Please reproduce the entries below exactly, starting at the first line and ending with the line that holds "Given: Click the Key output pin on key 1 node".

■ ■ ■ ■ ■ ■ ■

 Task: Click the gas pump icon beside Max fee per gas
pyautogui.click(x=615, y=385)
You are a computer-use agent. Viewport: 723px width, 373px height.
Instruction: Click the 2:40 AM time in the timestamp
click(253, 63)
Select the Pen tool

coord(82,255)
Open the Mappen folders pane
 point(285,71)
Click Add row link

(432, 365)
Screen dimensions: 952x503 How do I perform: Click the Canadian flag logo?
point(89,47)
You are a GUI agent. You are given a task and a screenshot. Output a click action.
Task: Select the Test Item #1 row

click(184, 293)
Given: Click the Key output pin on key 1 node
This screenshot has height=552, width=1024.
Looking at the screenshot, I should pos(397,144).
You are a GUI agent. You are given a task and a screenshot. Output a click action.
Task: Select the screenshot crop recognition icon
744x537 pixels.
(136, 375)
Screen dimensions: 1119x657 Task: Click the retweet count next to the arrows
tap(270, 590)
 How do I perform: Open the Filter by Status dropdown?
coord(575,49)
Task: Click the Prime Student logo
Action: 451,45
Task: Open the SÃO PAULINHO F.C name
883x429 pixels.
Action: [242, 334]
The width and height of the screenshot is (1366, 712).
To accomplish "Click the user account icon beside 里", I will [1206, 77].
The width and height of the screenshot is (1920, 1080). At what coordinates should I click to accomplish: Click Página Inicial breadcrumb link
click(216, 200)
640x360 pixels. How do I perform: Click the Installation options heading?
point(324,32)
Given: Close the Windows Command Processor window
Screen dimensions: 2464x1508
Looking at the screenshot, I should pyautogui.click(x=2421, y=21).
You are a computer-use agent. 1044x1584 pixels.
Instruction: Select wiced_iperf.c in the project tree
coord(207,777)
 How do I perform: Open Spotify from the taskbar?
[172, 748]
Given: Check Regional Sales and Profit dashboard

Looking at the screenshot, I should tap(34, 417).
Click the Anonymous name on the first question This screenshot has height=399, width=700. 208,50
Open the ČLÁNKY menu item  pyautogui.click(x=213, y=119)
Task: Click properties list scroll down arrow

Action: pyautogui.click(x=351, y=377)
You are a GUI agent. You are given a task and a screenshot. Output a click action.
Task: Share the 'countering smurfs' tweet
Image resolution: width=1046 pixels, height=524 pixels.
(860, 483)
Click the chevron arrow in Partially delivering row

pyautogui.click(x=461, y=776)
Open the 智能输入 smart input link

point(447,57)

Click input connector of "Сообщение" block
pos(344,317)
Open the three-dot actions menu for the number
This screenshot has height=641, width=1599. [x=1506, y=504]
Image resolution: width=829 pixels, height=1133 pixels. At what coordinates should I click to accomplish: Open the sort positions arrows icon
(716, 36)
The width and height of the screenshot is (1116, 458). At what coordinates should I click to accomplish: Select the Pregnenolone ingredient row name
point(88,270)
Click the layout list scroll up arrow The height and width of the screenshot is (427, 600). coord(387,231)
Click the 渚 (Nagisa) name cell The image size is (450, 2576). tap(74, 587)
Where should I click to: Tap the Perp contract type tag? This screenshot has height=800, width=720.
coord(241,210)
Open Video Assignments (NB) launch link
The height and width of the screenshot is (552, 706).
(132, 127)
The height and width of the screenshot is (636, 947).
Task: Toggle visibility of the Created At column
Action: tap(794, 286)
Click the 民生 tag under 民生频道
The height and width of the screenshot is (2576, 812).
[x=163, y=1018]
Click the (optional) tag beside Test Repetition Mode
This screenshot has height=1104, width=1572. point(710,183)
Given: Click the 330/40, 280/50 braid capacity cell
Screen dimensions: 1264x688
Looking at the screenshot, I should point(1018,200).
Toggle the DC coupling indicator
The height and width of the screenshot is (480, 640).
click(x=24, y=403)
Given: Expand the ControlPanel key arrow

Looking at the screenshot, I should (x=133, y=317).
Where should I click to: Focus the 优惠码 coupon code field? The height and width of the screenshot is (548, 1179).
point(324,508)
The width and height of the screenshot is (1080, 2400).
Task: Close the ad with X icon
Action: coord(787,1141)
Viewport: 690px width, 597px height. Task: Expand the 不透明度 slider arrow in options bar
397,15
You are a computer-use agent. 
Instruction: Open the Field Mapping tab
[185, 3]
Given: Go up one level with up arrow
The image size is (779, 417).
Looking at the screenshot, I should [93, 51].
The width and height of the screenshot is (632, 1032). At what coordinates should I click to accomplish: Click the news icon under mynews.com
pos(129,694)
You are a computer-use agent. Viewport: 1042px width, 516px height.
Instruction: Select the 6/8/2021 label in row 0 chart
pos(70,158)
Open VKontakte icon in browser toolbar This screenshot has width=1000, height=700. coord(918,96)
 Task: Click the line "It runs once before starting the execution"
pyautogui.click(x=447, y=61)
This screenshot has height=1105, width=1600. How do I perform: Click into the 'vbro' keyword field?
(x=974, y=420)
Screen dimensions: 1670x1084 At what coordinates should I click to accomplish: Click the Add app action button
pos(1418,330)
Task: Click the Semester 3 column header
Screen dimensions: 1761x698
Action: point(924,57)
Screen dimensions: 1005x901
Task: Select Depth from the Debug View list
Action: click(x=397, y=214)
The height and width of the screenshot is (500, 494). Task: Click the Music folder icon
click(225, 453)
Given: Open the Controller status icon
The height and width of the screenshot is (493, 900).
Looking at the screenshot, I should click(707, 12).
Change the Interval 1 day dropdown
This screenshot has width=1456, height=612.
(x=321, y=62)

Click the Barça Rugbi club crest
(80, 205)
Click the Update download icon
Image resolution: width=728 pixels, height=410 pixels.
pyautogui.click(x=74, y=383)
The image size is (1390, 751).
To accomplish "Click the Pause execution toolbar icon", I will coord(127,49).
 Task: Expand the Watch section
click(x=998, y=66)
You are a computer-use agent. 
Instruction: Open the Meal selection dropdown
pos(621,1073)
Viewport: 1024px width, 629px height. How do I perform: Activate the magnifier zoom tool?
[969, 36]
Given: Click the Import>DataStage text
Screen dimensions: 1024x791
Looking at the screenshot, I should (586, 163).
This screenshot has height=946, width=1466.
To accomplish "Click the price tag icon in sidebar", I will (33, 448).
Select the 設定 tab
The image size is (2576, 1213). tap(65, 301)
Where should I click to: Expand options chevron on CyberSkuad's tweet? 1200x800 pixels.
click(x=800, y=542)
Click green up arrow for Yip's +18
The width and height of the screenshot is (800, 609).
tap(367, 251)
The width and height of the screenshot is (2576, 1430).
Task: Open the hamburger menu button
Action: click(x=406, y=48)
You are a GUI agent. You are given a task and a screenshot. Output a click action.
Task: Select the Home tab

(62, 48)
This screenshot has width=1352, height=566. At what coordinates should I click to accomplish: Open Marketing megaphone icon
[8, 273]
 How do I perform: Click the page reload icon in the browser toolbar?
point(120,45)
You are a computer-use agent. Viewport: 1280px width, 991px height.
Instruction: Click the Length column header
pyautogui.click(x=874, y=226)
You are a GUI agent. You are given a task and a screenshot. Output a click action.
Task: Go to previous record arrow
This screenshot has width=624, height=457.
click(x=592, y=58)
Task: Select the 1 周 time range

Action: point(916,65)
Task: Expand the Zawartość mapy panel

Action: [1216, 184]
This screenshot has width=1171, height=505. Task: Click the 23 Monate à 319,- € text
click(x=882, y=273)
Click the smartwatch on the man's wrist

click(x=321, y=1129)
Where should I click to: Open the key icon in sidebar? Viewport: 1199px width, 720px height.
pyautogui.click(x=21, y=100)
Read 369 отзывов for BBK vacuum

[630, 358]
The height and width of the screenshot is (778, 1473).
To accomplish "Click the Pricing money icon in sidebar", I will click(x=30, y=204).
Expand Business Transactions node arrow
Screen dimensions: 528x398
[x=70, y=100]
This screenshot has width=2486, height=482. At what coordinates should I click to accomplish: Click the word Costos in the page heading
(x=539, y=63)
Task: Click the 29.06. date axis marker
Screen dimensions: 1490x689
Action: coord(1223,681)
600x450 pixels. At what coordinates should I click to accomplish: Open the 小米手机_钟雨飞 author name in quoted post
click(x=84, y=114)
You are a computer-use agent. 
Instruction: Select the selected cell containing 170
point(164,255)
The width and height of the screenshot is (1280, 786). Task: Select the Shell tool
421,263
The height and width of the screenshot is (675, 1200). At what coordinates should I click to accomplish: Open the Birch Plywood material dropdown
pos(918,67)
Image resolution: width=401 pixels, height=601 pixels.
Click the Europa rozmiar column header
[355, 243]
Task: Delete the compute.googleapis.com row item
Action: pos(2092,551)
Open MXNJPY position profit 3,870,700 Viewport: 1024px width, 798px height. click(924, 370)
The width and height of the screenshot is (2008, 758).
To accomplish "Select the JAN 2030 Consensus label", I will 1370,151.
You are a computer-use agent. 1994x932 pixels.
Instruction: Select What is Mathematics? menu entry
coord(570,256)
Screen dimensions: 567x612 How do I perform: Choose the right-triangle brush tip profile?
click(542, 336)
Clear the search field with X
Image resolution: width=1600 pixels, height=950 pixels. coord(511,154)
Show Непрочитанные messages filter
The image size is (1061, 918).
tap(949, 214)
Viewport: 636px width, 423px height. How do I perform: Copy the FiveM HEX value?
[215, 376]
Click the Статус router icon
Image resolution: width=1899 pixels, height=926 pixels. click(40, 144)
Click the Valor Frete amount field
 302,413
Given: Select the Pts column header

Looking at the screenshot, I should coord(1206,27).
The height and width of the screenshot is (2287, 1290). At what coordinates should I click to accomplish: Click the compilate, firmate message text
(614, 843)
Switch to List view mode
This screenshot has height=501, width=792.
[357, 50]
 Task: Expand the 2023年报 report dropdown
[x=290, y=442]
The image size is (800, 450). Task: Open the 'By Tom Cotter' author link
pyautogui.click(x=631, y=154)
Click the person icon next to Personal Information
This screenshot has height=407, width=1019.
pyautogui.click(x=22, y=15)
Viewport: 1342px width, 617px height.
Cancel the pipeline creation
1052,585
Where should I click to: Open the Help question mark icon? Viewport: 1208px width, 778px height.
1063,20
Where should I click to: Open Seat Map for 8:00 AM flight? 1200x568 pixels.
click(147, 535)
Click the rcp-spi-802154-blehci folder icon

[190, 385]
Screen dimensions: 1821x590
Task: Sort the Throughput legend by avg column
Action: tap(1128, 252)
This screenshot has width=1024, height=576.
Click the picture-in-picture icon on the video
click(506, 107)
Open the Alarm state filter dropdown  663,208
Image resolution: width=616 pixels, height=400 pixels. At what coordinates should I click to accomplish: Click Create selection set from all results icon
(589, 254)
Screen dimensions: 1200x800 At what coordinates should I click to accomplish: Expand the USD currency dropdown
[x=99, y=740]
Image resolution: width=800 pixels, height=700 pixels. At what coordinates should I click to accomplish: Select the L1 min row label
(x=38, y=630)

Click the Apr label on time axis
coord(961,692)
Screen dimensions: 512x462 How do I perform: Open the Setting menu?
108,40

■ ■ ■ ■ ■ ■ ■

Your response:
 Task: Click the gas pump icon beside Max fee per gas
pyautogui.click(x=615, y=385)
You are a computer-use agent. Viewport: 723px width, 373px height.
Instruction: Click the 2:40 AM time in the timestamp
click(253, 63)
Select the Pen tool

coord(82,255)
Open the Mappen folders pane
 point(285,71)
Click Add row link

(432, 365)
Screen dimensions: 952x503 How do I perform: Click the Canadian flag logo?
point(89,47)
You are a GUI agent. You are given a task and a screenshot. Output a click action.
Task: Select the Test Item #1 row

click(184, 293)
Given: Click the Key output pin on key 1 node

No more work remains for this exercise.